--- START OF Input material ---

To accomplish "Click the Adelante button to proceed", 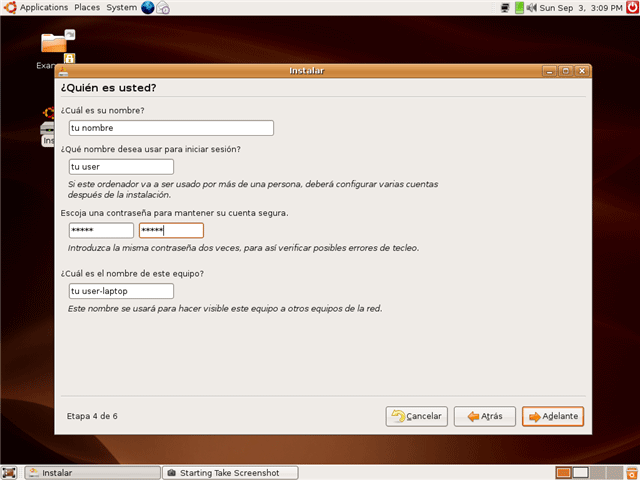I will 552,416.
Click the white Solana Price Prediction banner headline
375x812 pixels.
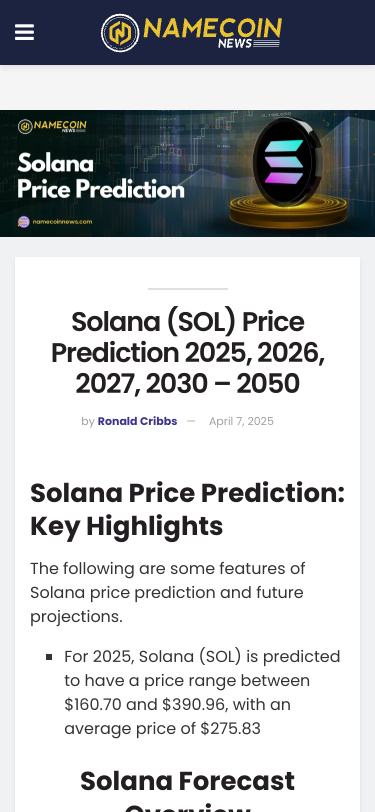point(101,177)
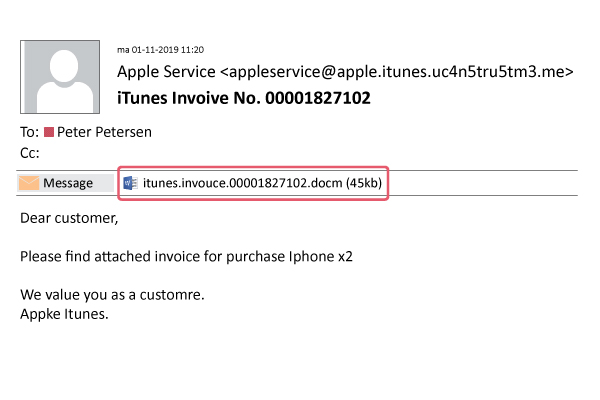Click the envelope icon beside Message

29,183
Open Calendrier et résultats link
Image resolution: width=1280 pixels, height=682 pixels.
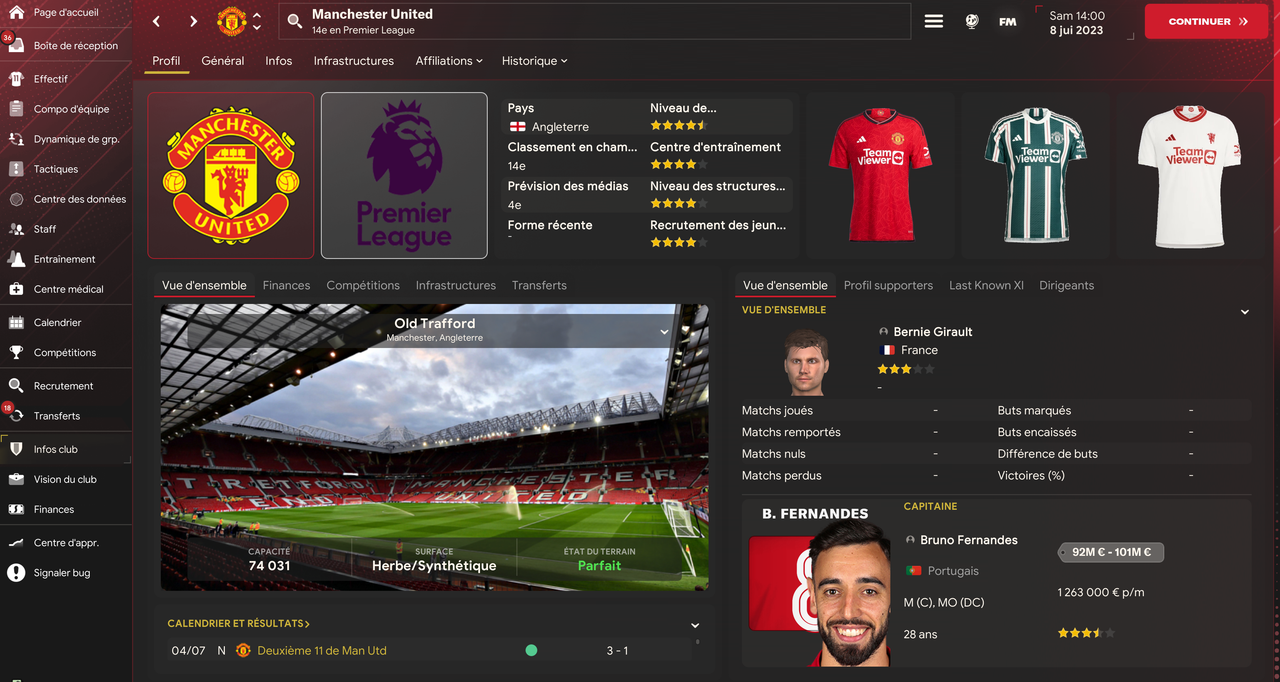coord(239,623)

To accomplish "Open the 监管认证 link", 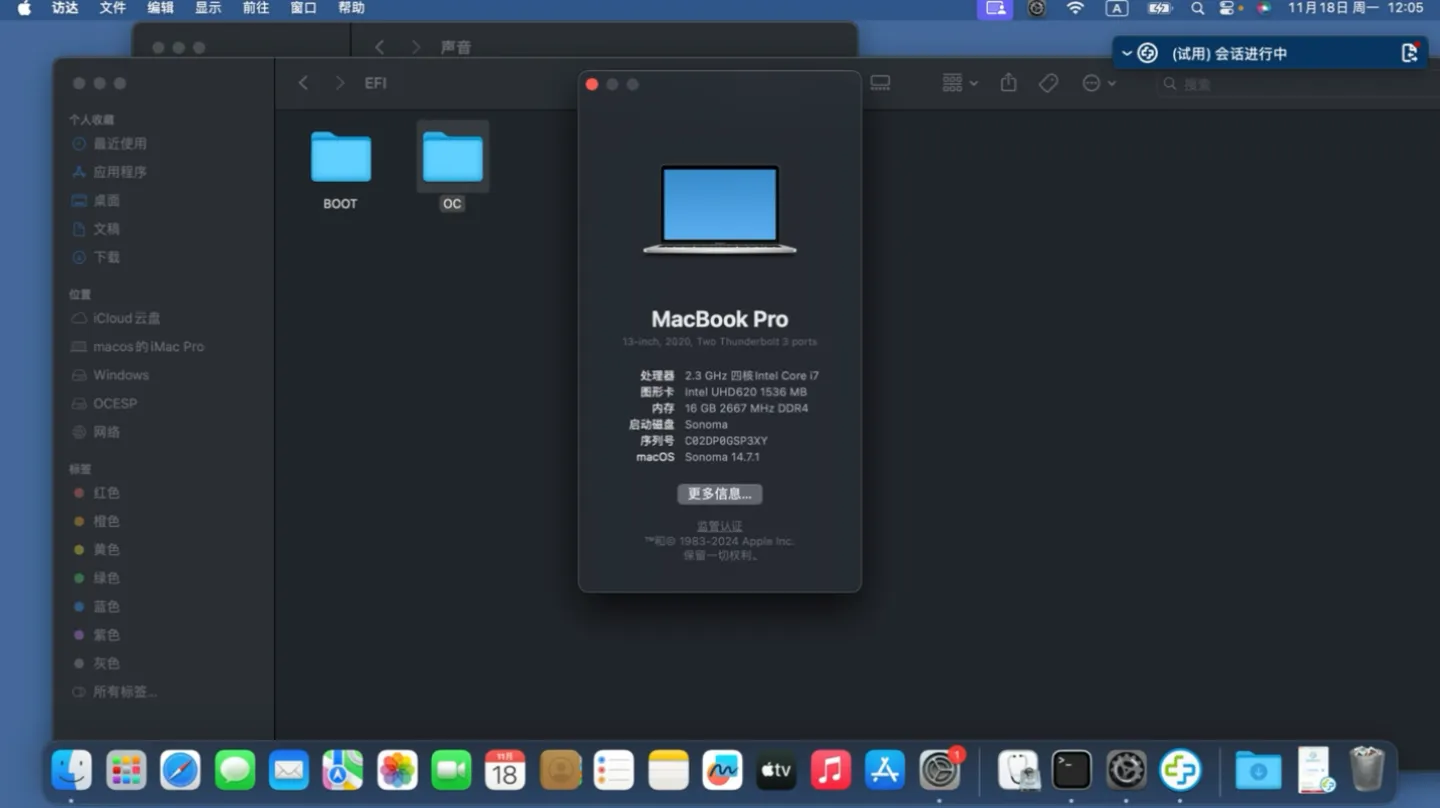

--- END OF Input material ---

Could you rewrite the listing, starting at the line that has "Click the white" and stopping after the last line, with "banner" replaced by "card" and nothing else changed? Leave the pictures out.

Click the white Solana Price Prediction card headline
375x812 pixels.
point(101,177)
Click the envelope icon beside Message

29,183
Open Calendrier et résultats link
Image resolution: width=1280 pixels, height=682 pixels.
coord(239,623)

To accomplish "Open the 监管认证 link", 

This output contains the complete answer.